START RECORDS PROVIDED

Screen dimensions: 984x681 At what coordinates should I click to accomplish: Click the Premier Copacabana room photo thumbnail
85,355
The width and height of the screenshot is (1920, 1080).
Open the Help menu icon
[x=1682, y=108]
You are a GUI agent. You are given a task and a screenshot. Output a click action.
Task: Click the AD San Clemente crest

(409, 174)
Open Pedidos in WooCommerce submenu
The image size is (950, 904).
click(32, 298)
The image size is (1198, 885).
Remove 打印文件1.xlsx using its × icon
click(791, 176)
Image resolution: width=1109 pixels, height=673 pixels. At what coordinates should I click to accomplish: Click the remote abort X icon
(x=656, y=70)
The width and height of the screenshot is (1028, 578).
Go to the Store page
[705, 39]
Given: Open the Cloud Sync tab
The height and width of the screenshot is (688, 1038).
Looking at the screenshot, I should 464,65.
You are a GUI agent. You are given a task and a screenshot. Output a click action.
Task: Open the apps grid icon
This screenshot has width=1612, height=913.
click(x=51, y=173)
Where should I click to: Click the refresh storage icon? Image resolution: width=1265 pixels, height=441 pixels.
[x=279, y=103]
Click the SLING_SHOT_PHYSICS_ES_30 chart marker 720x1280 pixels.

END RECORDS PROVIDED

TASK BRIEF:
Could you set down exactly the lines above, from the one containing "Task: Open the apps grid icon" through the last, including both and nothing else?

FINAL ANSWER:
Task: Open the apps grid icon
This screenshot has width=1612, height=913.
click(x=51, y=173)
Where should I click to: Click the refresh storage icon? Image resolution: width=1265 pixels, height=441 pixels.
[x=279, y=103]
Click the SLING_SHOT_PHYSICS_ES_30 chart marker 720x1280 pixels.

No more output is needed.